**What to produce**
Report each line of the listing that carries the word "agent".

**Records provided**
· · · · · · ·

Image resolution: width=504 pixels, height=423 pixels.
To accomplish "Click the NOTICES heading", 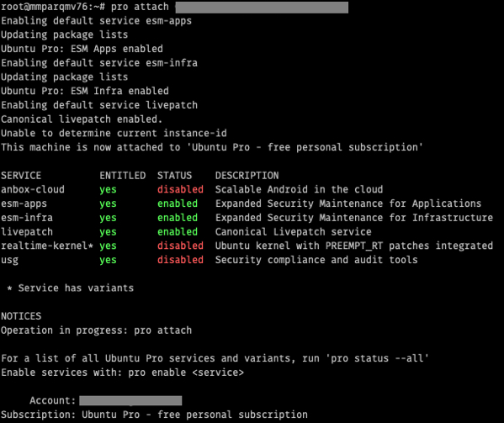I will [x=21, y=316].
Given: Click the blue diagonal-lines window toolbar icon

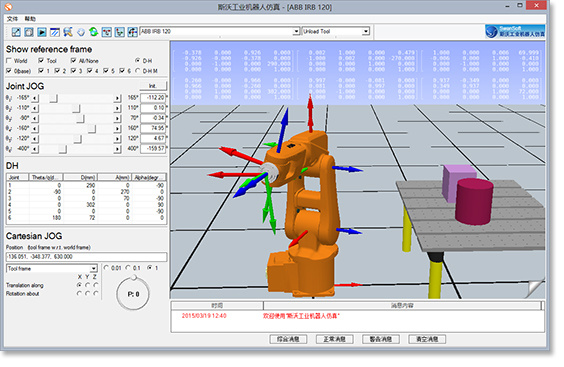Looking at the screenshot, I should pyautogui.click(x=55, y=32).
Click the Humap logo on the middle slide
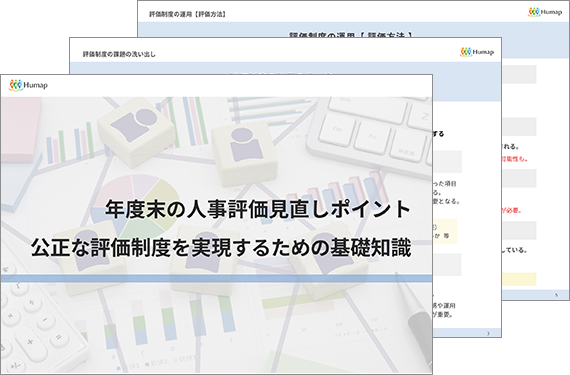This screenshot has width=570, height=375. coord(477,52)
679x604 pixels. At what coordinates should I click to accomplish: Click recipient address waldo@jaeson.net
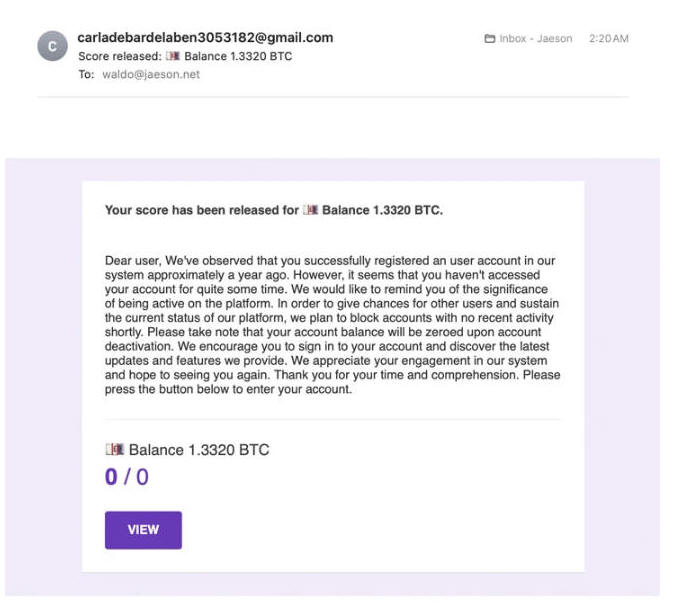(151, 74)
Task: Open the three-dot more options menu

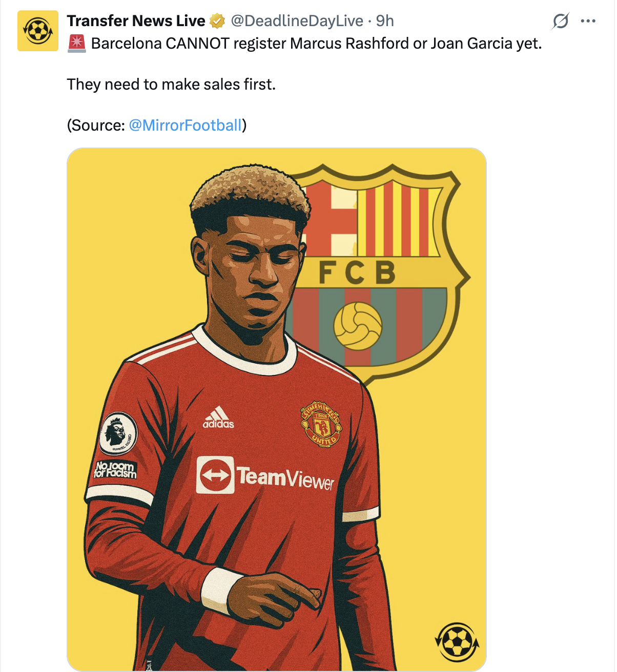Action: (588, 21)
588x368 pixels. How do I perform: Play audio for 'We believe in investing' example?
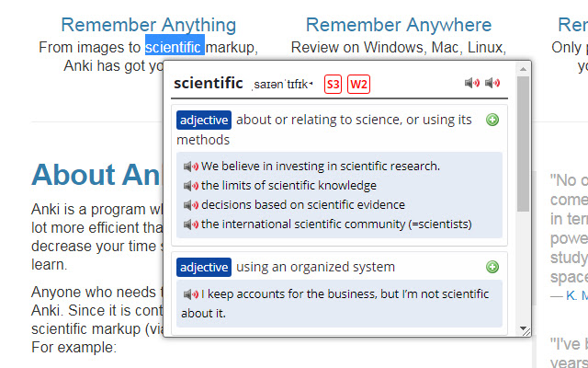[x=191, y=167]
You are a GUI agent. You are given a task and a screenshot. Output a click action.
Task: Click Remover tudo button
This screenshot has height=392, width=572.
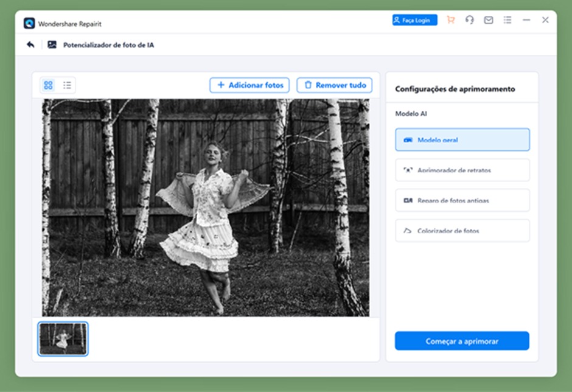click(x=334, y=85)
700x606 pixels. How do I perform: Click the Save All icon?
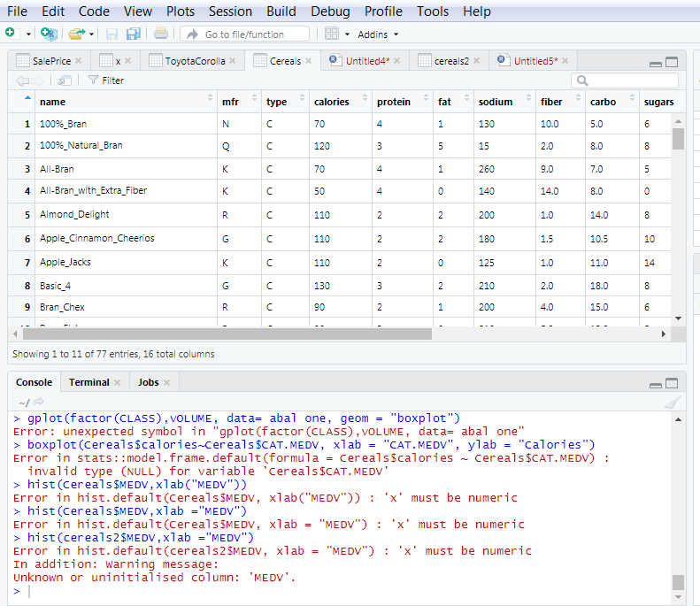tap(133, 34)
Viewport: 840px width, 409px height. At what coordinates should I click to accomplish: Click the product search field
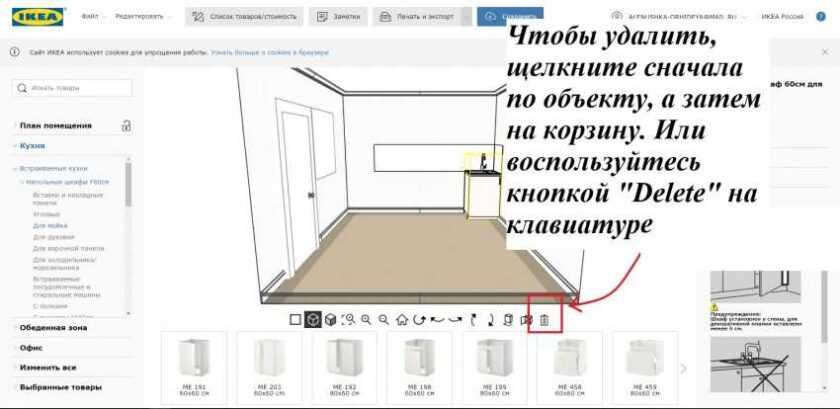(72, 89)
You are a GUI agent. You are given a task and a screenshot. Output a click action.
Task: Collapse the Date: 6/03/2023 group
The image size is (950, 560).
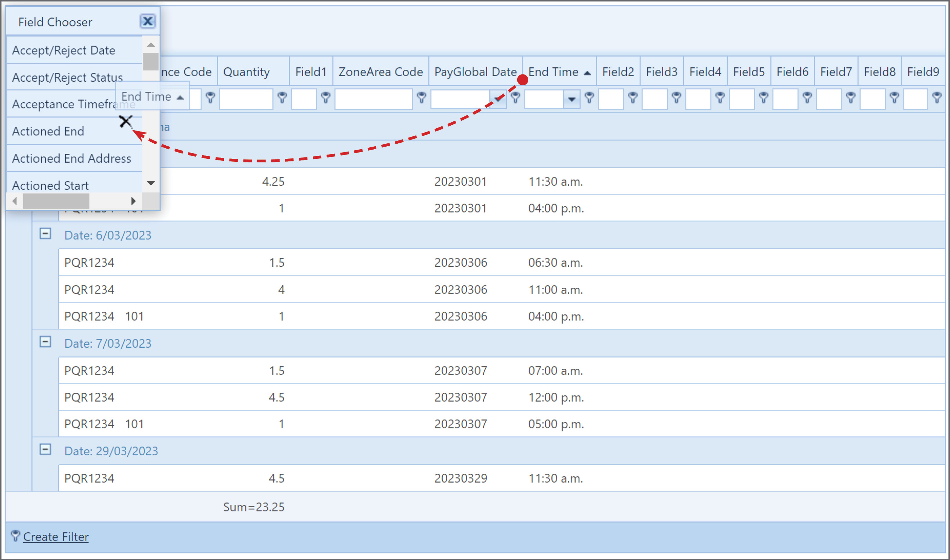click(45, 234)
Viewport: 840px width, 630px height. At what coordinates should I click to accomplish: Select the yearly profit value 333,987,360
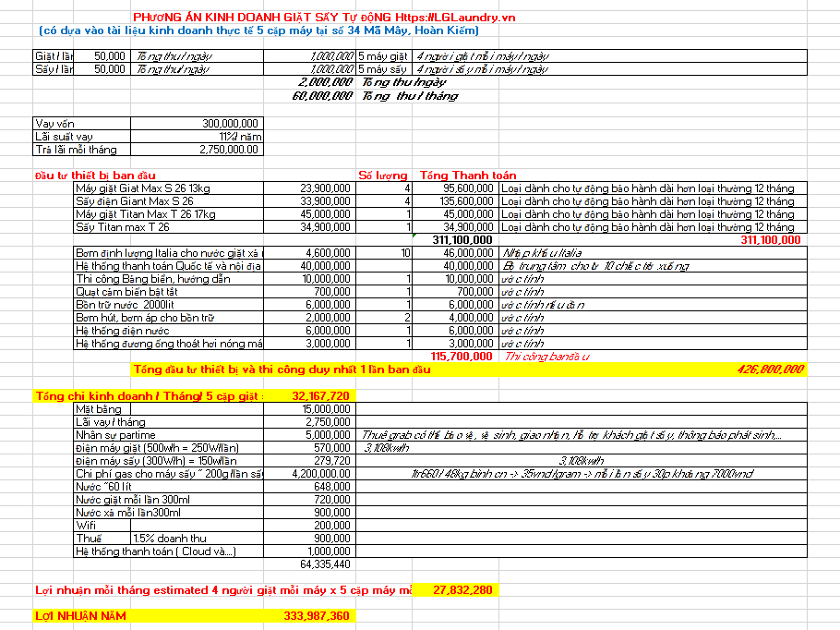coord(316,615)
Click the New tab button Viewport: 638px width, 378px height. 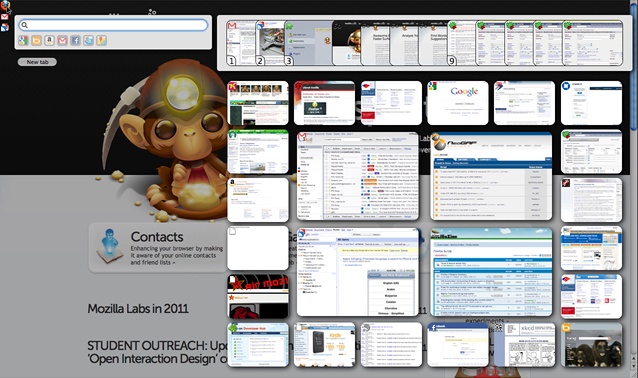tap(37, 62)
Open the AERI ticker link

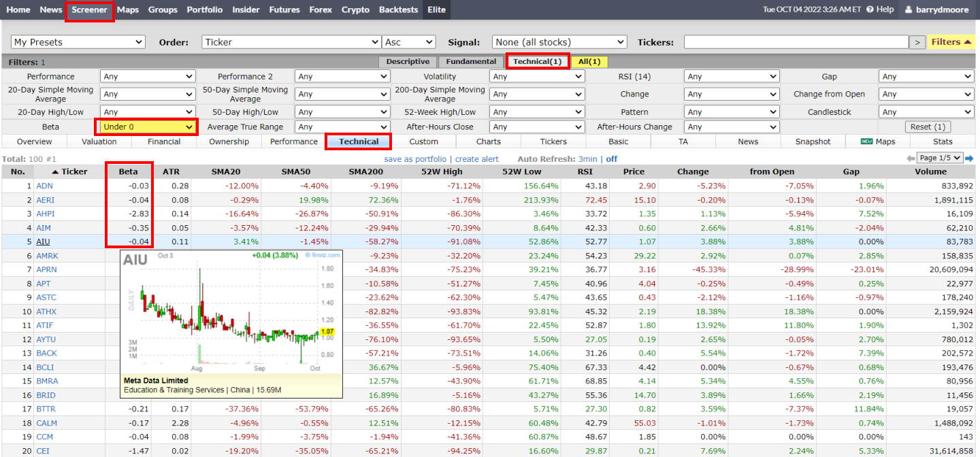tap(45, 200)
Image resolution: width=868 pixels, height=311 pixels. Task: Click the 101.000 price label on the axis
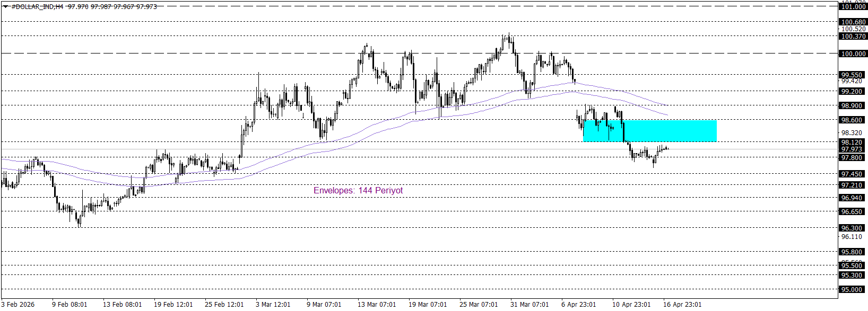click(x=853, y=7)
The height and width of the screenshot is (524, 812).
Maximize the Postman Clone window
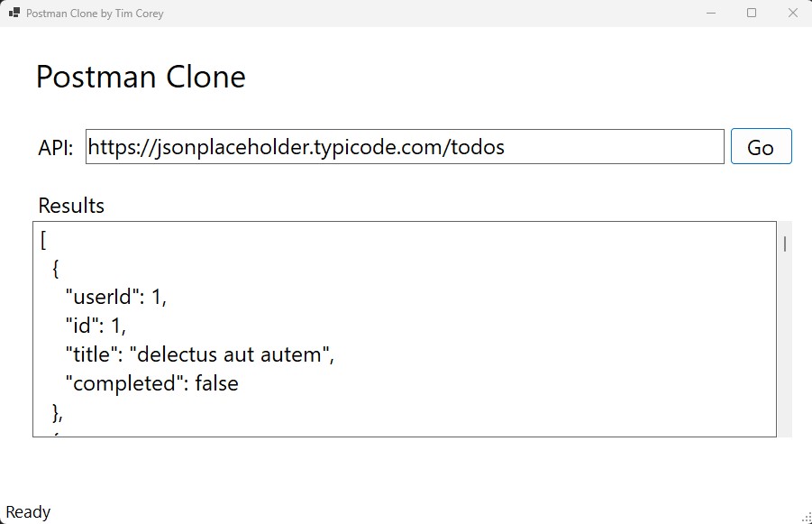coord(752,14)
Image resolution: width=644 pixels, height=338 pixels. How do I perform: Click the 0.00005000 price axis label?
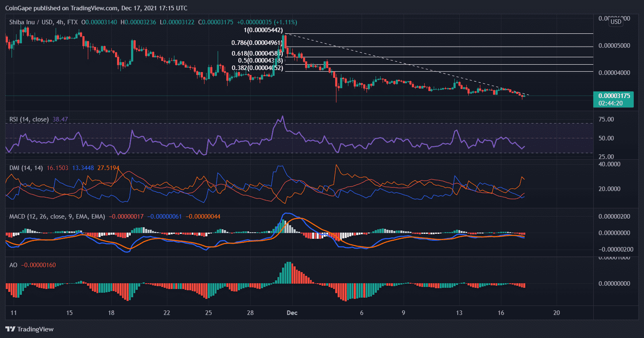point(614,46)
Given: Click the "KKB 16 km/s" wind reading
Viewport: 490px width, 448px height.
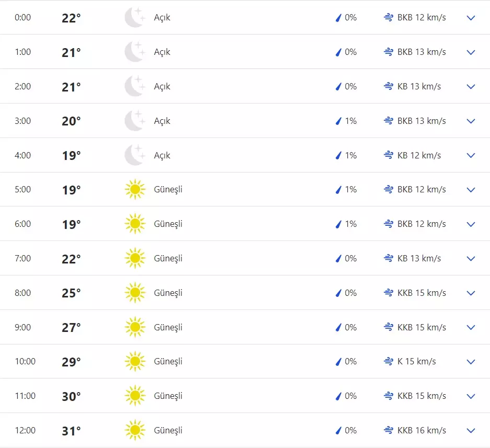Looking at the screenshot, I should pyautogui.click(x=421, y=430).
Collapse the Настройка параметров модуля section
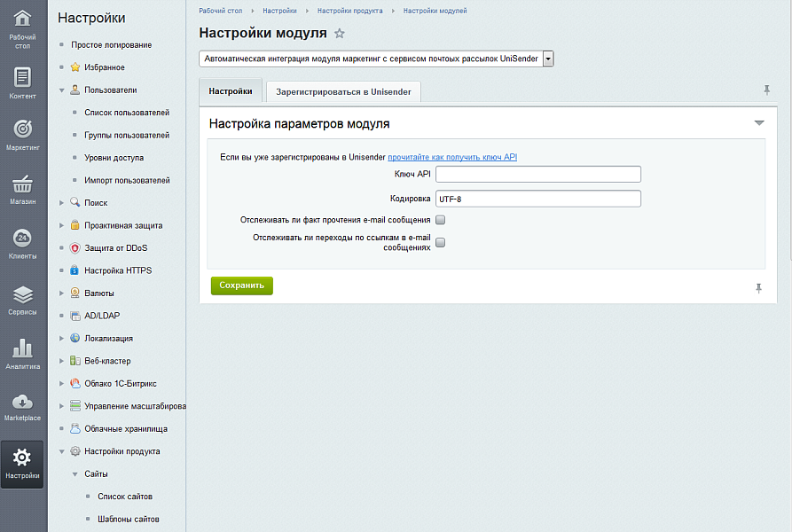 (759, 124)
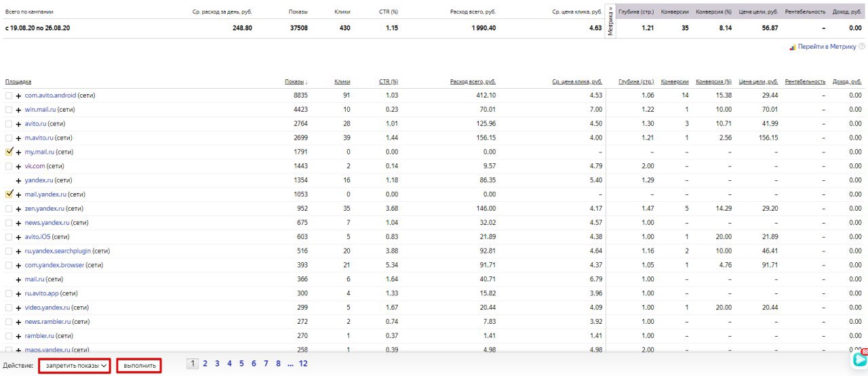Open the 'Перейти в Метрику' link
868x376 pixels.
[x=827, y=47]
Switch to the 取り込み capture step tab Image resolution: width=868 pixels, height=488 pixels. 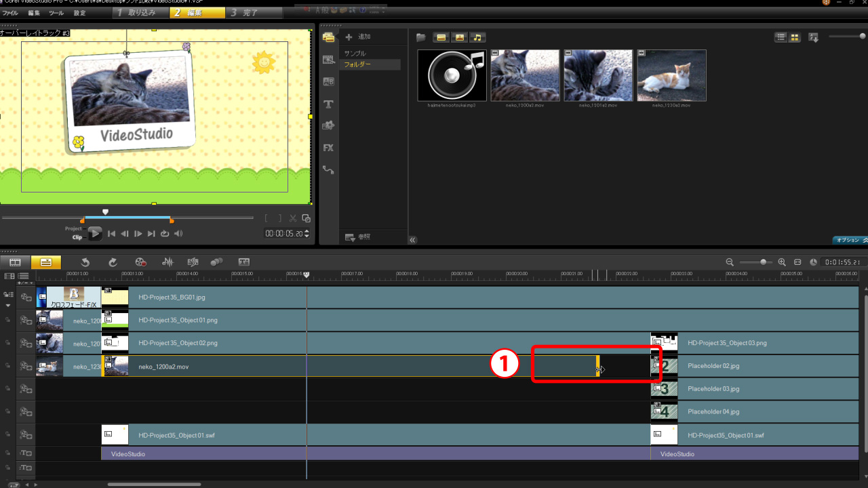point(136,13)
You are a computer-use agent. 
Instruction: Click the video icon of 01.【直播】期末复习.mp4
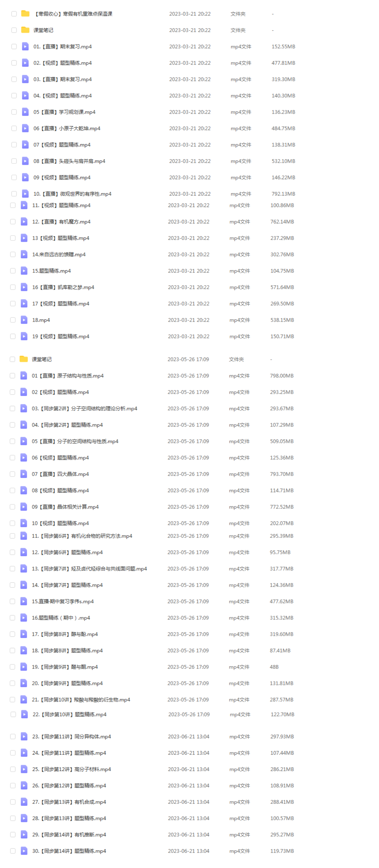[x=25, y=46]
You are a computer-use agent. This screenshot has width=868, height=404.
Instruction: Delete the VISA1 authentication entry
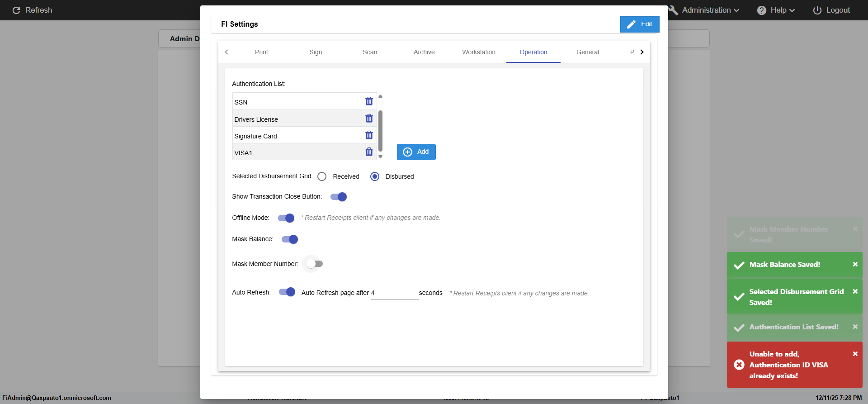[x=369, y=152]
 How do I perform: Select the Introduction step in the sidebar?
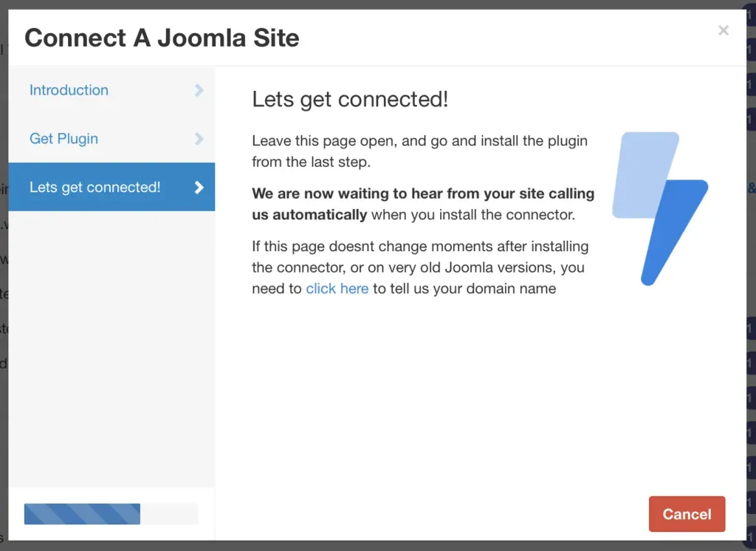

· · · · · · ·

**Solved exercise**
You are a GUI agent. You are given a task and a screenshot. Output a click action.
You are a GUI agent. You are given a task and a screenshot. Output a click action.
You are a computer-use agent. 
You are a computer-use agent. This screenshot has width=868, height=404.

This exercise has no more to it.